Hari ini juga aku memang sangat
dipusingkan dengan kewajiban-kewajibanku sebagai seorang siswa, dan juga aku
ditugaskan untuk mengirim pesan singkat kepada semua orang yang bersangkutan
denganku. Ketika aku baru saja akan mengirim pesan pada temanku yang memiliki
kesamaan nama dengannya. “Bagaimana jika aku juga mengirimkan pesan ini padanya
juga?” Entah darimana ide konyol itu muncul, aku mencoba memikirkan,
membayangkan, dan menimbang apa yang akan terjadi selanjutnya jika aku
melakukan ide gila ini. Tanpa sadar akupun akhirnya memutuskan untuk
melakukannya. Aku sentuh fitur sent
pada ponselku, ada perasaan menyesal setelah aku melakukan hal itu. Ingin
rasanya aku putar ulang waktu dan menghentikan niatku. Tapi apalah daya, nasi
sudah menjadi bubur. Dan sekarang aku hanya bisa menunggu balasan darinya akan
apa yang ku perbuat.
APAAAAA?! Sepertinya mataku
sudah menjadi rabun akibat melihat namanya tertera di layar ponselku. “Tidaaaak
ini nyata !” aku mencoba meyakinkan diriku sendiri, untuk lebih pasti aku
mencubit kedua pipiku dan memastikan bahwa ini memang kenyataan. Yaaa ini
nyata, dia membalas pesanku dengan belaga polos yang kentara. Aku mencoba
bersikap biasa padanya tapi dia juga bersikap seadanya padaku aku mencoba
memancingnya tapi dia tidak bereaksi. Aku bahkan mengucapkan terima kasih atas
benda darinya meskipun aku tau ini sangatlah terlambat dan memang terlambat.

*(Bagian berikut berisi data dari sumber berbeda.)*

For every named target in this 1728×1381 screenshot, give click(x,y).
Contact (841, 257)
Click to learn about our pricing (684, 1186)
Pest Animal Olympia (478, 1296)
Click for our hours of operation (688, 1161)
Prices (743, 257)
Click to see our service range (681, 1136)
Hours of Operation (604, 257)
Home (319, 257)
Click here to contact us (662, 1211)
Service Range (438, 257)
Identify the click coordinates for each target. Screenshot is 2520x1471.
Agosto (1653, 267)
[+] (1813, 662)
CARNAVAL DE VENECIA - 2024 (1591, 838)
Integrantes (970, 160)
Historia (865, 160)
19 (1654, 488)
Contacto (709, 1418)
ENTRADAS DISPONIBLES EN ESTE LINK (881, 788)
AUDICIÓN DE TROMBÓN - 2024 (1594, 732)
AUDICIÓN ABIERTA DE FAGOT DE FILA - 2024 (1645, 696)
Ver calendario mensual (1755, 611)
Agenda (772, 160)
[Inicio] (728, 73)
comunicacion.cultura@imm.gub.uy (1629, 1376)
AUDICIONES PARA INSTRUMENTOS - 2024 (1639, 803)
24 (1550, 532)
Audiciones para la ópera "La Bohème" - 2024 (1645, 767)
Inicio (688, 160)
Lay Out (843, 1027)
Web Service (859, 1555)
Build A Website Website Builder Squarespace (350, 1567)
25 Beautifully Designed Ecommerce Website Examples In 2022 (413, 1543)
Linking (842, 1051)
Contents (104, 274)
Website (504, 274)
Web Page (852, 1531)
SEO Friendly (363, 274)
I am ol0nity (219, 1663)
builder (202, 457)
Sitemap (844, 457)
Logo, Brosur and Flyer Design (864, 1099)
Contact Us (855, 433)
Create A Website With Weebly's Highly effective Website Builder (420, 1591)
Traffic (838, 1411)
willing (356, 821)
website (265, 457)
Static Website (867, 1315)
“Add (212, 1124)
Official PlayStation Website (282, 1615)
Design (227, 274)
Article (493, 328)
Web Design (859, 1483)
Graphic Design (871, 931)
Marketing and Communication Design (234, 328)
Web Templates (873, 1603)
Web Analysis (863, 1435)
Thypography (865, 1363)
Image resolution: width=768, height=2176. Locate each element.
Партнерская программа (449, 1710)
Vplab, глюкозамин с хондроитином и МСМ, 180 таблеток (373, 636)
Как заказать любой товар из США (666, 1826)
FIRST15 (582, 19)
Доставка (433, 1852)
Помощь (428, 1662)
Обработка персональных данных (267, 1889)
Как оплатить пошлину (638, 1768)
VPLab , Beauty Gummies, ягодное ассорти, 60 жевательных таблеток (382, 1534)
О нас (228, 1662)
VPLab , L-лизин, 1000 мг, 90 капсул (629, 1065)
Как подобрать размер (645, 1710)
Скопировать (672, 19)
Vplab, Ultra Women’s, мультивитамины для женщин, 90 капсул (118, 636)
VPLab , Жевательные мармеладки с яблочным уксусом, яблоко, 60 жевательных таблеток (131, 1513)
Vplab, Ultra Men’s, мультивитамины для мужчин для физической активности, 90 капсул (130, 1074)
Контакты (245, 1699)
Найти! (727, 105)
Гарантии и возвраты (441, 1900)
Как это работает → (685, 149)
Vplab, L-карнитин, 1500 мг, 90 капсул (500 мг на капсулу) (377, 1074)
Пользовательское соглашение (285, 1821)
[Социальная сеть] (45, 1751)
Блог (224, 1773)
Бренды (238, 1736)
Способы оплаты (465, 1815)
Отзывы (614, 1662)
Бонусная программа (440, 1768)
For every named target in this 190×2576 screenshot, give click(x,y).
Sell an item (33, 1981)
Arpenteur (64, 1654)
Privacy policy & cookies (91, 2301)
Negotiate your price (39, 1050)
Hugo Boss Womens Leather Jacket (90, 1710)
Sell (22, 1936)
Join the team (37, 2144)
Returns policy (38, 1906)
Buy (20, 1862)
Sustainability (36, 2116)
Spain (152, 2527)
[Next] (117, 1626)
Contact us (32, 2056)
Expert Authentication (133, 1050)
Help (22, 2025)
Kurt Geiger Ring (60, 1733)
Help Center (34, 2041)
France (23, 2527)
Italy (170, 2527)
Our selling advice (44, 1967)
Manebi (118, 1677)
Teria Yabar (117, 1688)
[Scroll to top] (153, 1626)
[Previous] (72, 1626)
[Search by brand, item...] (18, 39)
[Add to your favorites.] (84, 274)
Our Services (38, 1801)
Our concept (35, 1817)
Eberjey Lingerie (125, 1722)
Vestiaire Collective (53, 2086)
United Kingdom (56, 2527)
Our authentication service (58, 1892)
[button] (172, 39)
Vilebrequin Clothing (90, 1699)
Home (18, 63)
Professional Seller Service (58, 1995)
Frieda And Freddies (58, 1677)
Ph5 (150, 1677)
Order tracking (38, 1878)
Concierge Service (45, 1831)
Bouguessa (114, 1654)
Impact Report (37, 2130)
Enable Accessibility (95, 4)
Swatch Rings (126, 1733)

Sekarang dia dingin, dia biasa, dia tak seperti dulu, diaaa…berubaaaaah. Kini
dia telah berubah, dia tak sehangat dulu, dia tak seperhatian dulu, dia tak
sebaik dulu, Dia telah berubah dan itu menyakitiku…
Tentu saja ini semua bukan hanya
kesalahanku, ini juga salahnya yang terlalu pengecut untuk mengakui
perasaannya, untuk benih-benih cinta yang ia tabur dimana-mana. Tanpa berpikir
panjang apa yang akan menantinya. Aku lelah, aku capek, jika harus terus
menerus menunggu. Coba bayangkan saja. Tidak mudah untuk sms duluan, mengakui
duluan, dan meredam gengsi. Itu seharusnya adalah tugas pria. Hargai walau
sedikit bukannya bilang ‘iya gpapa’. Aku bosan untuk memancing, ingat aku wanita
itu tugas pria. Dimataku dia berarti banyak hal. Keindahan juga kesedihan.
Aku secara sengaja
membuka situs jejaring sosial milikku, dan membuka akun miliknya. Aku melihat
dia yang sudah melupakanku, dan seperti tak ingin mengenalku lagi. Baiklah dia
sudah bisa melupakanku, tapi kenapa aku masih berada dalam bayang-bayang
dirinya. Baiklah, jika dia bisa akupun juga pasti bisa melakukan apa yang dia
perbuat.
Aku sadar dia bukanlah orang terbaik untukku, mungkin dia hanya
persinggahan dalam kehidupanku. Tetapi melupakan itu tidak segampang dengan
teorinya, praktek dari melupakan itu jauh lebih sulit dari apa yang kita
bayangkan. Aku yakin aku pasti bisa melupakannya meskipun itu membutuhkan waktu
yang tidak singkat tentunya.
Sekarang aku yakin,
aku harus lebih mengutamakan masa depanku dibandingkan dengan hal-hal seperti
ini. Dan menghabiskan waktuku untuk yang
lebih berguna dan memikirkan cara agar aku bisa membahagiakan kedua orang tuaku
yang telah bersusah payah sejak aku lahir sampai sebesar ini.